In dramatic sign of recovery, Giffords transferred to Houston

McClatchy-Tribune News ServiceJanuary 21, 2011 

TUCSON, Ariz. — Two weeks after she was shot and severely wounded, Rep. Gabrielle Giffords left Tucson aboard an air ambulance Friday in a carefully planned transfer to a rehabilitation hospital in Houston.

The dramatic move marks further progress for Giffords, who has shown what doctors consider remarkable signs of recovery since she was shot through the head at a public gathering.

An ambulance carrying the Arizona Democrat left University Medical Center at 9:22 a.m. MST. Led by a dozen police on motorcycles, and tailed by more motorcycles ridden by military veterans, the convoy drove slowly to Davis-Monthan Air Force Base, where she was put aboard the emergency flight to Houston.

Giffords' aides said the flight would take 2 hours, 15 minutes.

Throngs of well-wishers cheered, waved flags, held up hand-scrawled signs of support, and offered prayers for Giffords' continued recovery as the ambulance passed.

"It's a miracle," said Al Garcia, 47, a Harley-riding Marine veteran outside the hospital, said of her recuperation so far. "It just gives us hope. ... Everyone is down nowadays, and it's great to be part of something that's positive."

"Everyone in the hospital is very emotional," said Rick Morey-Wolfe, a hospital contractor, who held his 3-year-old nephew, Weston. "This is her town."

"I just wanted to give my love and support," said Cindy Harrelson, a grandmother of three, as she leaned on her walker.

Once she lands in Houston, Giffords will be flown by helicopter to the Institute for Rehabilitation and Research at Memorial Hermann hospital. Doctors said she may need several months of intense speech and physical therapy there.

The move marks another sign of progress for Giffords. Doctors said Thursday that she is starting to stand with assistance, can distinguish colors, and is scrolling with an iPad.

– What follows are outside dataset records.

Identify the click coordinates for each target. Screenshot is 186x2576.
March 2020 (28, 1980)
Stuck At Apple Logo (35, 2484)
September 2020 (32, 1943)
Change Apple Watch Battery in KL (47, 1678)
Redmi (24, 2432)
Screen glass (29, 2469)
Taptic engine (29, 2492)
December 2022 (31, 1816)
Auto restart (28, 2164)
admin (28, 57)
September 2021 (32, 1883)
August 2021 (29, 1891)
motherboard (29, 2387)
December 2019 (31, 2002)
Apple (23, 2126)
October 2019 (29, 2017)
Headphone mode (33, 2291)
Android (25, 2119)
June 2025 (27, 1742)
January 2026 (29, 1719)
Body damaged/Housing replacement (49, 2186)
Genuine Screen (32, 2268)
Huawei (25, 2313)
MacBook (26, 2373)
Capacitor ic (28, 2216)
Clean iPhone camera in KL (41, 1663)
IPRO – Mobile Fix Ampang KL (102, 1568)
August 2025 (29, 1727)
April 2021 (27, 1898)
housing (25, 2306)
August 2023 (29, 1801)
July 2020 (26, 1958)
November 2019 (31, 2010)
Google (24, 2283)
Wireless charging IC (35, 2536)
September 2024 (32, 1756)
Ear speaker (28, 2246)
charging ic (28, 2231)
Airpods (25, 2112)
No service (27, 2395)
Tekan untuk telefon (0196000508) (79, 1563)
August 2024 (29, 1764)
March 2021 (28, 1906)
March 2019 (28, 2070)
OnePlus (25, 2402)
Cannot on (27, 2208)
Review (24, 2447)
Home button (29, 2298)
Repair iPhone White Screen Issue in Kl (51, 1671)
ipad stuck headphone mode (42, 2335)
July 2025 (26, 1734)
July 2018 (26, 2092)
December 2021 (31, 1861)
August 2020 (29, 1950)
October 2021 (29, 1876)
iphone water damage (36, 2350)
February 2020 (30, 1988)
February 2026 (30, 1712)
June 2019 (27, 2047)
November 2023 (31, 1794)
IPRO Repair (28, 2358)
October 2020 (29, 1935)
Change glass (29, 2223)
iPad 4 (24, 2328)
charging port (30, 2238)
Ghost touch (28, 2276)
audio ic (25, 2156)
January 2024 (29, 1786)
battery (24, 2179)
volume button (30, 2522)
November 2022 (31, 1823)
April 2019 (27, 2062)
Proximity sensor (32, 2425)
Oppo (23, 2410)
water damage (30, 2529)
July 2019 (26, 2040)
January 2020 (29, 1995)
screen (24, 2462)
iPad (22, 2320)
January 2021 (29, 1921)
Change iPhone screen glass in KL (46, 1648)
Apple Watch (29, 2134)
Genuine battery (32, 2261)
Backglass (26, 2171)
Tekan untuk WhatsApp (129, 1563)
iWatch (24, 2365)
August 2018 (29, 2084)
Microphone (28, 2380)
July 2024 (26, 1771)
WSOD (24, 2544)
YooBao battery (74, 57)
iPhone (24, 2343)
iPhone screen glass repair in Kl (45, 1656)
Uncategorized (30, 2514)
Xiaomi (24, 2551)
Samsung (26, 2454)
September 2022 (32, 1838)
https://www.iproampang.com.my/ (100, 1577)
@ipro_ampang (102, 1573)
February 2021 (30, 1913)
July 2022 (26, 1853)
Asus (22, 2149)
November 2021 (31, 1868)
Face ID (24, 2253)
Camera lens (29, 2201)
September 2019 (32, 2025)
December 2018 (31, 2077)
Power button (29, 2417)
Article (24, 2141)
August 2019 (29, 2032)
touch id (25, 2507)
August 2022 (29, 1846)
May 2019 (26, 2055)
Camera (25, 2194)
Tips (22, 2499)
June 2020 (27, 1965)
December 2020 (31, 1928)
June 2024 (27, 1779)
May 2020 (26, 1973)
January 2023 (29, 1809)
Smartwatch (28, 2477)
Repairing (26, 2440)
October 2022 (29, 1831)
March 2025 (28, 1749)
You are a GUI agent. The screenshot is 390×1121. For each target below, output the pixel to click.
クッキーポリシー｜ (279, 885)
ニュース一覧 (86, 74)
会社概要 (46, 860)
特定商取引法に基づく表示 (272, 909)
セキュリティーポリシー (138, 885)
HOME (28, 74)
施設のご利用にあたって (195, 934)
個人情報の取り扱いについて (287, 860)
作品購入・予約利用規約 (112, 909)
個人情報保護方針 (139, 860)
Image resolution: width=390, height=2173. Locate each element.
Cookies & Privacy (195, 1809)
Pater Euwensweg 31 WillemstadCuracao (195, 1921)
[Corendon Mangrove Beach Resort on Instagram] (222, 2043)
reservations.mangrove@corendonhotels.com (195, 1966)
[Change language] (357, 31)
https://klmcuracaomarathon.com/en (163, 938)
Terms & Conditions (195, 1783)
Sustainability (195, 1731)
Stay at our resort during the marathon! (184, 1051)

"These are all fantastic advances for her," Dr. Michael Lemole, chief of neurology at University Medical Center, told reporters. "But I do want to caution everyone that she has a long road ahead of her."

Giffords' husband, astronaut Capt. Mark Kelly; her mother, Gloria Giffords; her trauma surgeon, Dr. Peter Rhee; and two congressional aides accompanied her to Texas. Giffords, 40, was shot through the head on Jan. 8 when a gunman opened fire on a crowd that had gathered to meet her at a Tucson supermarket. Six people, including a federal judge and a 9-year-old girl, were killed, and 13 were wounded.

A federal grand jury has charged Jared Loughner, 22, with the shooting. He will be arraigned in Phoenix on Monday.